→ **The problem**:
Search the records for "screenshot" and copy each line that holds it.

START Supplied data

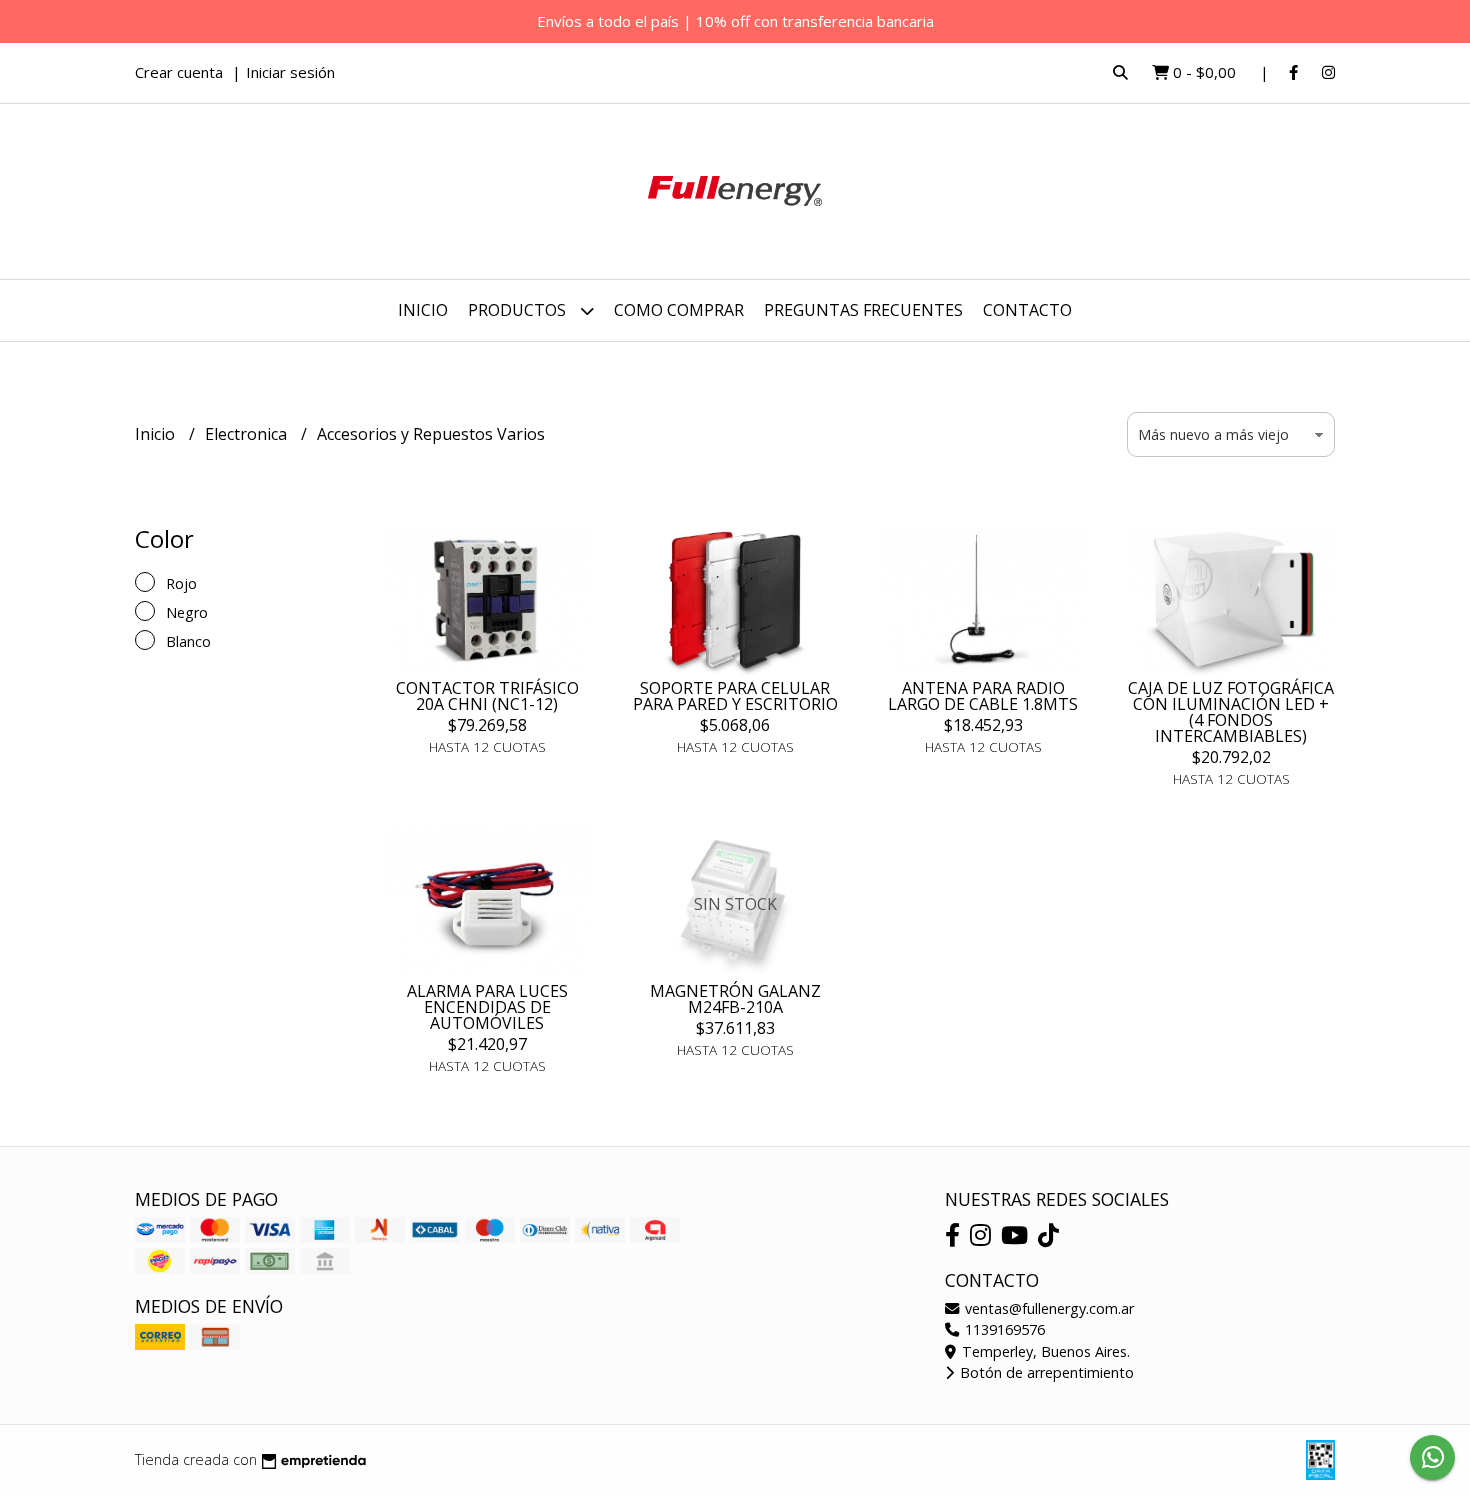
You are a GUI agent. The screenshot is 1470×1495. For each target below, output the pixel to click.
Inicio (423, 310)
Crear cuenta (179, 72)
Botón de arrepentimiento (1045, 1372)
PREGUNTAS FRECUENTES (863, 310)
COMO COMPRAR (679, 310)
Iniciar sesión (290, 72)
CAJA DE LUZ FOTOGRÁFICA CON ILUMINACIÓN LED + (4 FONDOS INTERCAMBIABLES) (1231, 712)
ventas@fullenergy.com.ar (1047, 1308)
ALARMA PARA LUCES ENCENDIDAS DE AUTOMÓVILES (487, 1007)
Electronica (248, 434)
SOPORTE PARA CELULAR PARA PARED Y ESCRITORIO (735, 696)
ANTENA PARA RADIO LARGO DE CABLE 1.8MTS (983, 696)
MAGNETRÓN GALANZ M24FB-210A (735, 999)
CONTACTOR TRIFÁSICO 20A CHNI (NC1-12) (487, 696)
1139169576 (1003, 1329)
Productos (519, 310)
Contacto (1027, 310)
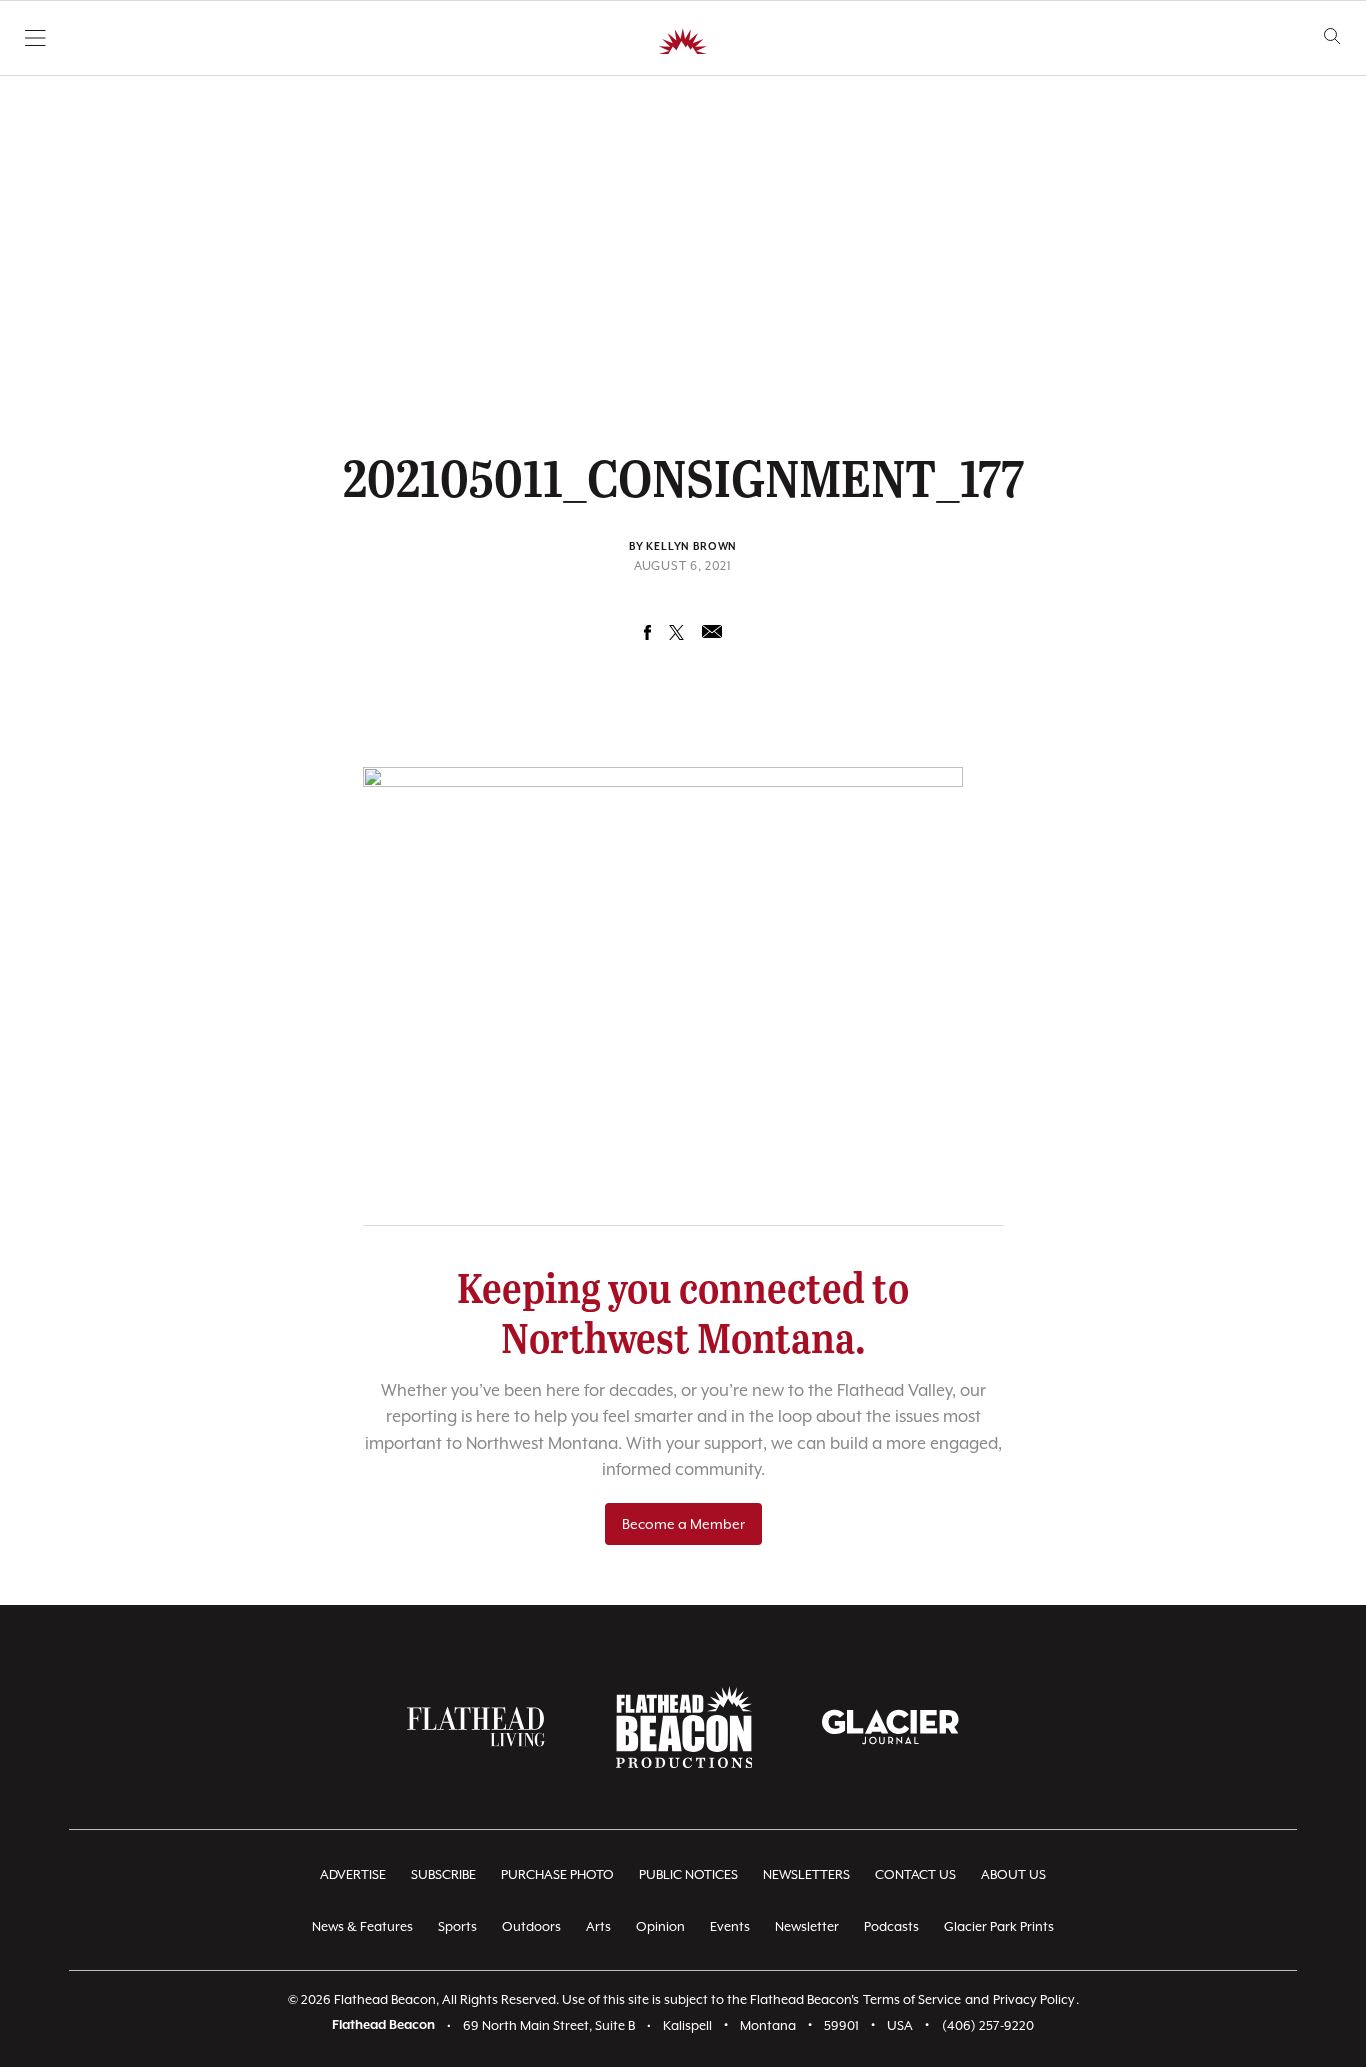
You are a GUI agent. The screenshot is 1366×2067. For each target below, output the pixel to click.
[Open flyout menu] (35, 38)
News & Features (362, 1926)
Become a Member (683, 1524)
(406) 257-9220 (988, 2025)
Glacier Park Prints (999, 1926)
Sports (457, 1926)
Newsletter (807, 1926)
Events (730, 1926)
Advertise (353, 1874)
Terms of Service (912, 1999)
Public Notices (688, 1874)
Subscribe (443, 1874)
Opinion (660, 1926)
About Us (1013, 1874)
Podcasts (891, 1926)
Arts (598, 1926)
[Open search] (1332, 36)
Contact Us (915, 1874)
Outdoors (531, 1926)
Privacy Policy (1034, 1999)
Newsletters (806, 1874)
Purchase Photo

END Supplied data

→ **Answer box**:
You are a GUI agent. The screenshot is 1470×1495. For each target below, output the pixel to click.
You are a GUI agent. The screenshot is 1366×2067. For each target below, output the pixel to click.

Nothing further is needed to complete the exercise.